TEXTAUSZUG —
※ ※ ※
Was Deutschland sich im 20. Jahrhundert erlaubt hat, ist ein Maximum, viel zu ungeheuer, als daß es eine natürliche Überlieferung fortsetzen könnte. Traditionen enthalten Erfahrung. Sie lehren Vernunft. Die preußische, wenn sie wirklich nur kriegerisch wäre, geht das alte, kleine Land Friedrichs an, und hier zuerst die Kriegerkaste, – sie ist es aber nicht, die diese unwahrscheinliche Überhebung des ganzen Deutschlands gepflegt, sie zum kritischen Ende gebracht hat. Weniger die alten Preußen als die sehr viel neueren Mächte im Reich.
Deutschland ist nicht Preußen, es hat von dem alten Preußen beiläufig den undeutlichen Begriff wie alle übrige Welt. Schon sein zweiter Kaiser, Wilhelm, war und handelte unpreußisch, flüchtig, ohne Nüchternheit und Sinn für das noch Erlaubte. Ausreden auf Friedrich den Großen besagen nichts, Friedrich hat wohl seine Preußen als die neuen Römer erträumt – in einer unabsehbaren Zukunft. Inzwischen ermüdeten sie ihn, er hat sie nicht geachtet. Er ehrte allein die Franzosen seiner Zeit, jeden letzten Untertan des Königs von Frankreich, dem zu dienen sein wirkliches Glück war.
※ ※ ※
SCHRIFTLICHE AUFGABE A —
Beantworten Sie anhand des Textauszugs:
(i) Wem schreibt der Textauszug die Pflege der Überhebung Deutschlands eher zu als den alten Preußen?
(ii) Als was hat Friedrich seine Preußen erträumt?
(iii) Wen ehrte Friedrich allein?
SCHRIFTLICHE AUFGABE B — Nennen Sie alle Angaben, mit denen der Textauszug beschreibt, wie Kaiser Wilhelm war und handelte.
Stützen Sie sich ausschließlich auf den Textauszug.

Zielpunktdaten
※ ※ ※
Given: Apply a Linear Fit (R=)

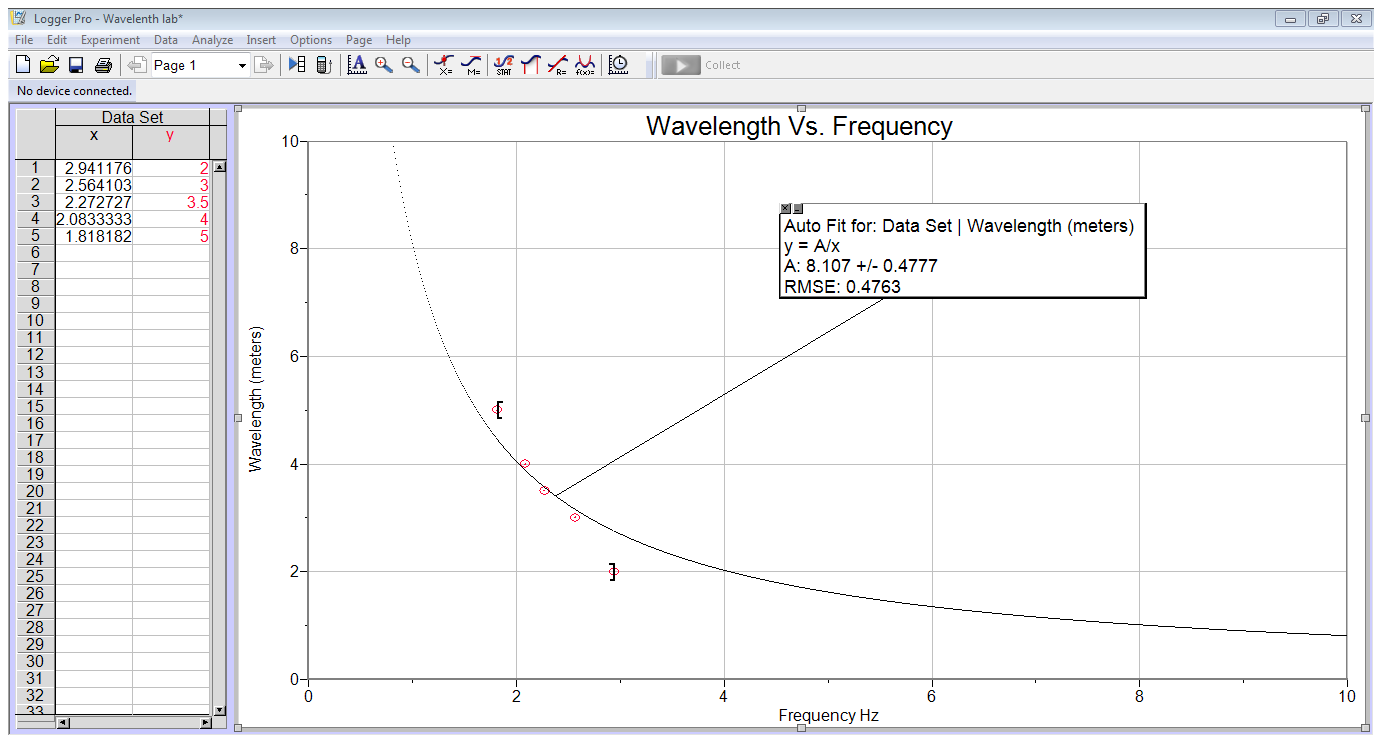Looking at the screenshot, I should pyautogui.click(x=556, y=64).
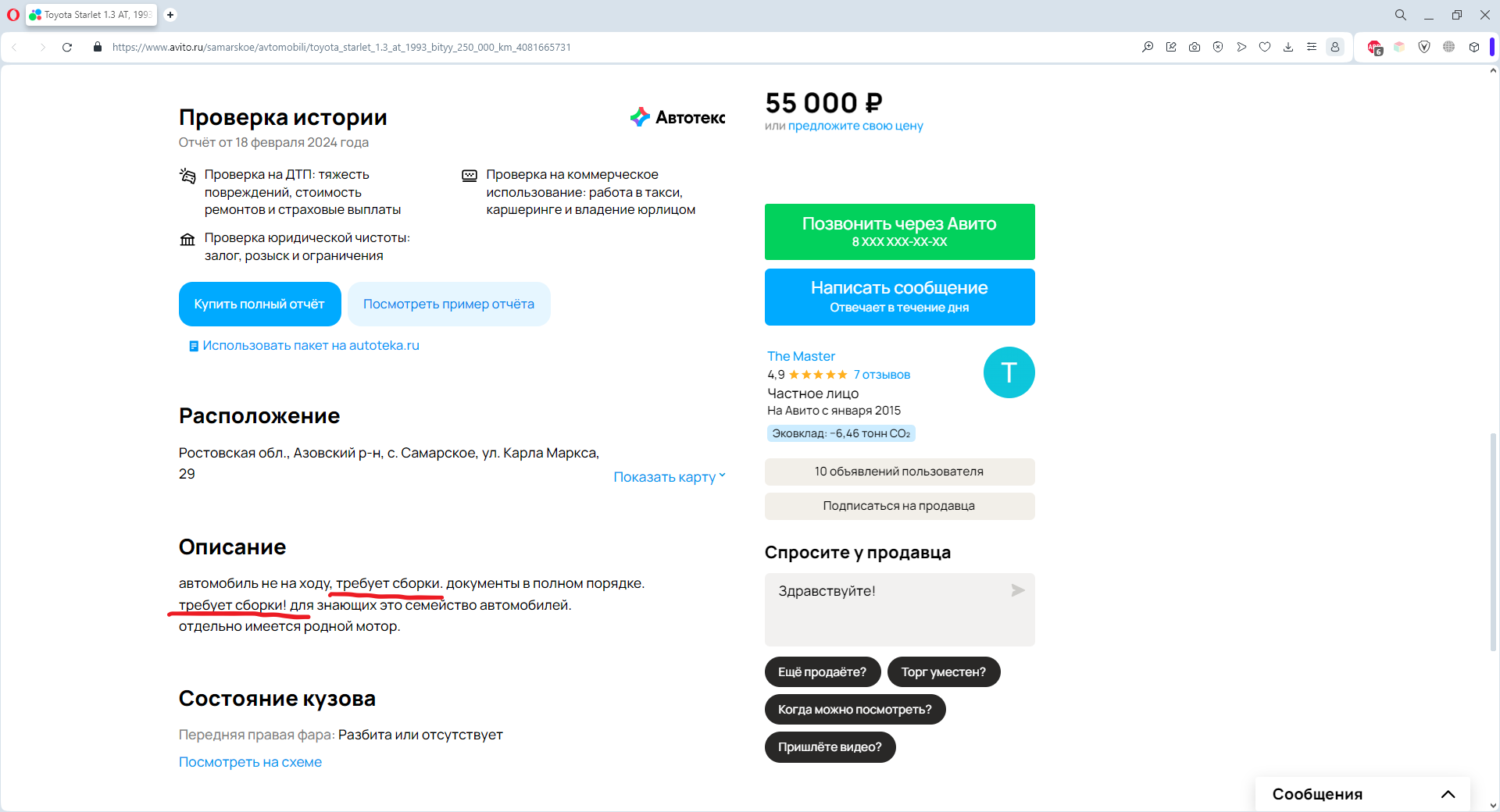Open the Opera main menu
1500x812 pixels.
point(12,15)
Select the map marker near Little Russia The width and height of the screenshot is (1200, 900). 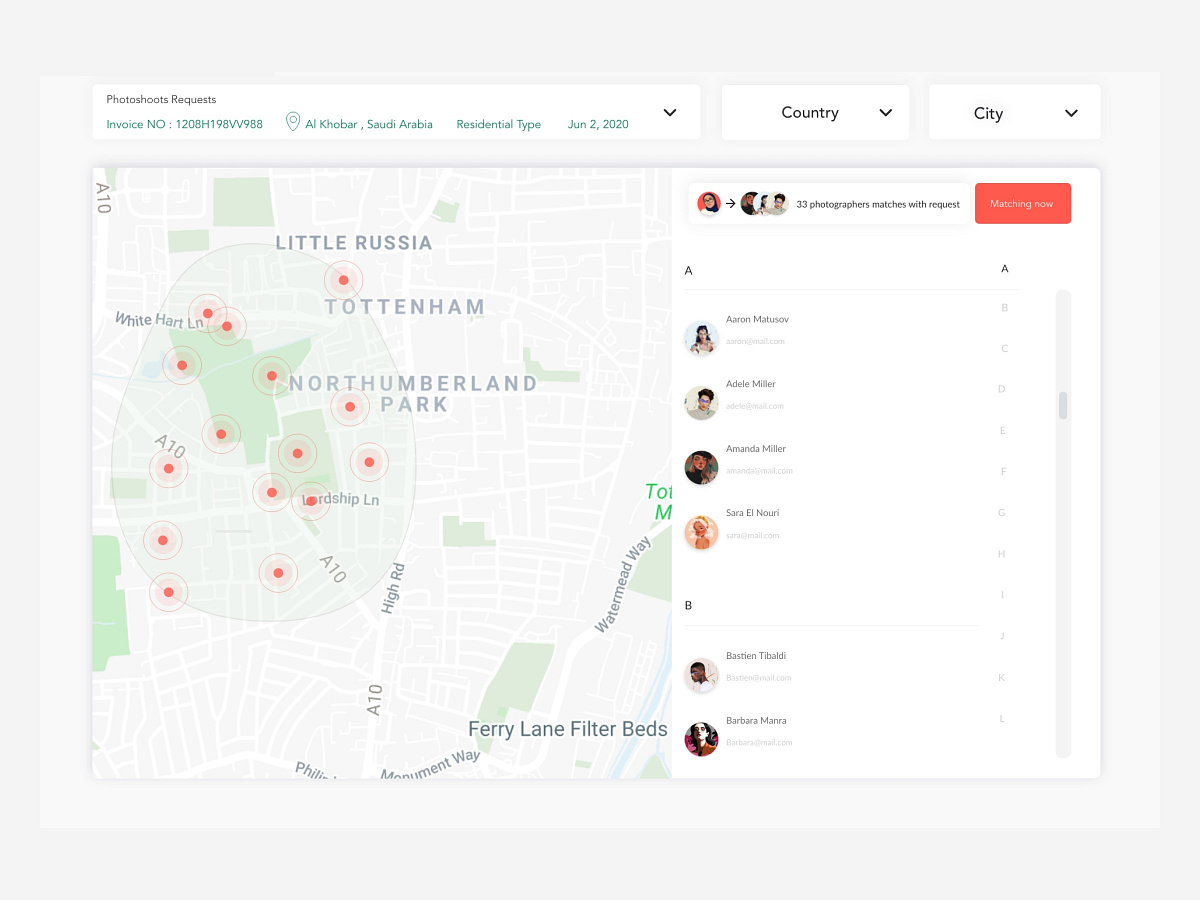click(344, 280)
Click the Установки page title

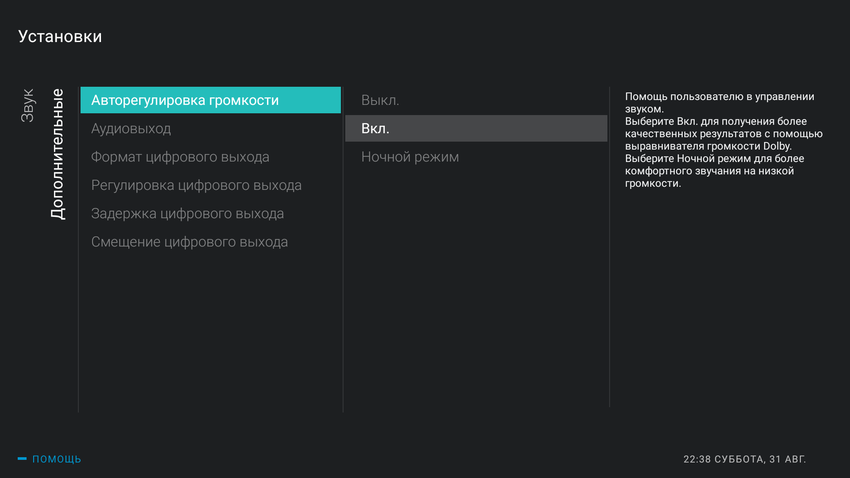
※ ※ ※
VOLLSTÄNDIGE LÖSUNG A —
(i) Den sehr viel neueren Mächten im Reich.
(ii) Als die neuen Römer, in einer unabsehbaren Zukunft.
(iii) Die Franzosen seiner Zeit, jeden letzten Untertan des Königs von Frankreich.

VOLLSTÄNDIGE LÖSUNG B —
- unpreußisch
- flüchtig
- ohne Nüchternheit
- ohne Sinn für das noch Erlaubte